- Opening Delimiter -

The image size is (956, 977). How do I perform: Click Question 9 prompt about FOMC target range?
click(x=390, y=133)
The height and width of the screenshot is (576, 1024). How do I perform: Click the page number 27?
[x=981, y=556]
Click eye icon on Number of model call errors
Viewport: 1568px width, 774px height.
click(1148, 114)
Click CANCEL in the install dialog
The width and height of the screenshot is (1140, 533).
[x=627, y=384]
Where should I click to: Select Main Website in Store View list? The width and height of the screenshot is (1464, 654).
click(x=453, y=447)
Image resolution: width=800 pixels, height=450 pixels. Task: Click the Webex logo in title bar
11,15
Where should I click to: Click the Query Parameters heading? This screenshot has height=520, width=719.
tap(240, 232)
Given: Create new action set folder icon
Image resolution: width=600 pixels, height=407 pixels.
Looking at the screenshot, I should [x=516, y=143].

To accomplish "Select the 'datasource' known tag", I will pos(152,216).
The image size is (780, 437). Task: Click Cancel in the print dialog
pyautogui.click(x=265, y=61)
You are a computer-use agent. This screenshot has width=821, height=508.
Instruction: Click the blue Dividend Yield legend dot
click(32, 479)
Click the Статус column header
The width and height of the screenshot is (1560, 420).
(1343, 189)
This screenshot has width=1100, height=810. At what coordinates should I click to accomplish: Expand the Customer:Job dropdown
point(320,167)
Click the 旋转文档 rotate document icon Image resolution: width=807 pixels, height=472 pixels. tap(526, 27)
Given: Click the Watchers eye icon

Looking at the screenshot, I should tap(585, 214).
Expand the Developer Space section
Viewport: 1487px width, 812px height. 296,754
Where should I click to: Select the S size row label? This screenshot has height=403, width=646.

- Closing Delimiter -

All of the data above should be set down again exactly.

The image size is (956, 977). How do I perform: Click Question 9 prompt about FOMC target range?
click(x=390, y=133)
The height and width of the screenshot is (576, 1024). How do I perform: Click the page number 27?
[x=981, y=556]
Click eye icon on Number of model call errors
Viewport: 1568px width, 774px height.
click(1148, 114)
Click CANCEL in the install dialog
The width and height of the screenshot is (1140, 533).
[x=627, y=384]
Where should I click to: Select Main Website in Store View list? The width and height of the screenshot is (1464, 654).
click(x=453, y=447)
Image resolution: width=800 pixels, height=450 pixels. Task: Click the Webex logo in title bar
11,15
Where should I click to: Click the Query Parameters heading? This screenshot has height=520, width=719.
tap(240, 232)
Given: Create new action set folder icon
Image resolution: width=600 pixels, height=407 pixels.
Looking at the screenshot, I should [x=516, y=143].

To accomplish "Select the 'datasource' known tag", I will pos(152,216).
The image size is (780, 437). Task: Click Cancel in the print dialog
pyautogui.click(x=265, y=61)
You are a computer-use agent. This screenshot has width=821, height=508.
Instruction: Click the blue Dividend Yield legend dot
click(32, 479)
Click the Статус column header
The width and height of the screenshot is (1560, 420).
(1343, 189)
This screenshot has width=1100, height=810. At what coordinates should I click to accomplish: Expand the Customer:Job dropdown
point(320,167)
Click the 旋转文档 rotate document icon Image resolution: width=807 pixels, height=472 pixels. tap(526, 27)
Given: Click the Watchers eye icon

Looking at the screenshot, I should tap(585, 214).
Expand the Developer Space section
Viewport: 1487px width, 812px height. 296,754
Where should I click to: Select the S size row label? This screenshot has height=403, width=646.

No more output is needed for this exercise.